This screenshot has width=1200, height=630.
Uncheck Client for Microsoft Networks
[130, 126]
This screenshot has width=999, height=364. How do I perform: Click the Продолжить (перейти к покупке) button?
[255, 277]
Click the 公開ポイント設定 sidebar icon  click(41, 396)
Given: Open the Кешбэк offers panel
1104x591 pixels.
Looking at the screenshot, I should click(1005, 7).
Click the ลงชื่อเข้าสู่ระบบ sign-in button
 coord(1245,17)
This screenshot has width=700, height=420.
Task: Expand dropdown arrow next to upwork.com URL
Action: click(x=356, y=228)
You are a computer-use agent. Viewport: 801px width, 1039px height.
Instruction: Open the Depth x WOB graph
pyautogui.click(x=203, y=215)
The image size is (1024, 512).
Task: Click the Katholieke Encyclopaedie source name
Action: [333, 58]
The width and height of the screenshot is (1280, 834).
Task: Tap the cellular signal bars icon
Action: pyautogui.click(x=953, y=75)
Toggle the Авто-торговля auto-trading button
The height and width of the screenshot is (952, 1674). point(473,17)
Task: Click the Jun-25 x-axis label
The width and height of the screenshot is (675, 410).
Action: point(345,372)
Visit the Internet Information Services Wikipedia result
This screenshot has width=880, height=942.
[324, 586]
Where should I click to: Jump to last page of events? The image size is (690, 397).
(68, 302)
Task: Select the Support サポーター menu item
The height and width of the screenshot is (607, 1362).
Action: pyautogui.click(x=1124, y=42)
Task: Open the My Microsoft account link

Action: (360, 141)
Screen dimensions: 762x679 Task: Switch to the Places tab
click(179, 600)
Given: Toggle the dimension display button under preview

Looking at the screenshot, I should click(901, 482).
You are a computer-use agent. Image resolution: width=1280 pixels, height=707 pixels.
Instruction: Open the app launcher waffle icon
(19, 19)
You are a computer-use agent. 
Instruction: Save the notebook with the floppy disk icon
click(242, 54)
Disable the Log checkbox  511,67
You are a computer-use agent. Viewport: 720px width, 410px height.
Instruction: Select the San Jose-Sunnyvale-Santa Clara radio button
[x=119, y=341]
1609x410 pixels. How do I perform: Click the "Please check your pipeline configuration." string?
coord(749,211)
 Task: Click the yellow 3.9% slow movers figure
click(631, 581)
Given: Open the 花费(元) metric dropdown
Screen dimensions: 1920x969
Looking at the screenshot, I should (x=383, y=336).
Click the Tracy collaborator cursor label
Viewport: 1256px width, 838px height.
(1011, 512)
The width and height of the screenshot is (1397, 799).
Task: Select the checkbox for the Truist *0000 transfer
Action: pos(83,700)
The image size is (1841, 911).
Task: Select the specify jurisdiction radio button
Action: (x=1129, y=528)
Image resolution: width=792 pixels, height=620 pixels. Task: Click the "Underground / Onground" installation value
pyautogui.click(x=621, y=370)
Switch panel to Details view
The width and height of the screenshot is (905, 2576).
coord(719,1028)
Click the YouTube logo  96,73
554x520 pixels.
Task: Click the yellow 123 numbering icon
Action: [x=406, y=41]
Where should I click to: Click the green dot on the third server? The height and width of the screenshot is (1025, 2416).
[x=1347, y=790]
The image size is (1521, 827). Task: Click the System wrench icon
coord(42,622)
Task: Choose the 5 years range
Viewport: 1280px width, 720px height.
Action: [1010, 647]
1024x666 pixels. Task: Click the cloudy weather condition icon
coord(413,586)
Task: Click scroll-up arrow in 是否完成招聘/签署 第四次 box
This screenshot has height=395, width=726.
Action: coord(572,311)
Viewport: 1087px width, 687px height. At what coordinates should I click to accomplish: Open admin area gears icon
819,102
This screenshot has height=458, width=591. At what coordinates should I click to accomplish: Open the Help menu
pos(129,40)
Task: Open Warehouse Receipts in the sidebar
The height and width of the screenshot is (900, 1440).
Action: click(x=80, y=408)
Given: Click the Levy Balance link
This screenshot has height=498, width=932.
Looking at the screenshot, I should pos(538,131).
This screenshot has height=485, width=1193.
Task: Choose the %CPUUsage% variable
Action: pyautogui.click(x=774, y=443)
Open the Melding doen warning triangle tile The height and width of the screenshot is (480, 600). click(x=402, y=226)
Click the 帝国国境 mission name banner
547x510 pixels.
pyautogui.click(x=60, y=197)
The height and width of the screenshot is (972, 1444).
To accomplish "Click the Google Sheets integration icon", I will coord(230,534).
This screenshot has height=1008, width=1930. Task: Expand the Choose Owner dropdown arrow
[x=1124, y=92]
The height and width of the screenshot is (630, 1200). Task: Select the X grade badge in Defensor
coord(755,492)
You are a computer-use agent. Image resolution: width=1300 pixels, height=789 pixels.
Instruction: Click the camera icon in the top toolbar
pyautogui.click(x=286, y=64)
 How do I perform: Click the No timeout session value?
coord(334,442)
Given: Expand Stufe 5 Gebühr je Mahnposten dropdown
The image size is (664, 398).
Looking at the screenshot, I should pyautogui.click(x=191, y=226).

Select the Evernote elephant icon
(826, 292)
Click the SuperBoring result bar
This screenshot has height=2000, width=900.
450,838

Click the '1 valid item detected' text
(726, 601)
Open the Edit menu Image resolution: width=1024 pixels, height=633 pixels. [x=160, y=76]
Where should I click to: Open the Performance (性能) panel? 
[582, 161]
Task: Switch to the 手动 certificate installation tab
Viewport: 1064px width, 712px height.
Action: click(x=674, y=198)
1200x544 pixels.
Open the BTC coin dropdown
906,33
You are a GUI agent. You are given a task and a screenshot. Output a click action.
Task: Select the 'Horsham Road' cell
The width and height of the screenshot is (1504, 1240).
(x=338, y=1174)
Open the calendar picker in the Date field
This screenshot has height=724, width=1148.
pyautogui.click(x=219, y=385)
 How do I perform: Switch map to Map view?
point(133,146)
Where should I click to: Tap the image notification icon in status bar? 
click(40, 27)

Work instructions → Filter the data for the string "label" and copy every line that has it.

Solution for this task →
Task: Click the Jun-25 x-axis label
Click the Tracy collaborator cursor label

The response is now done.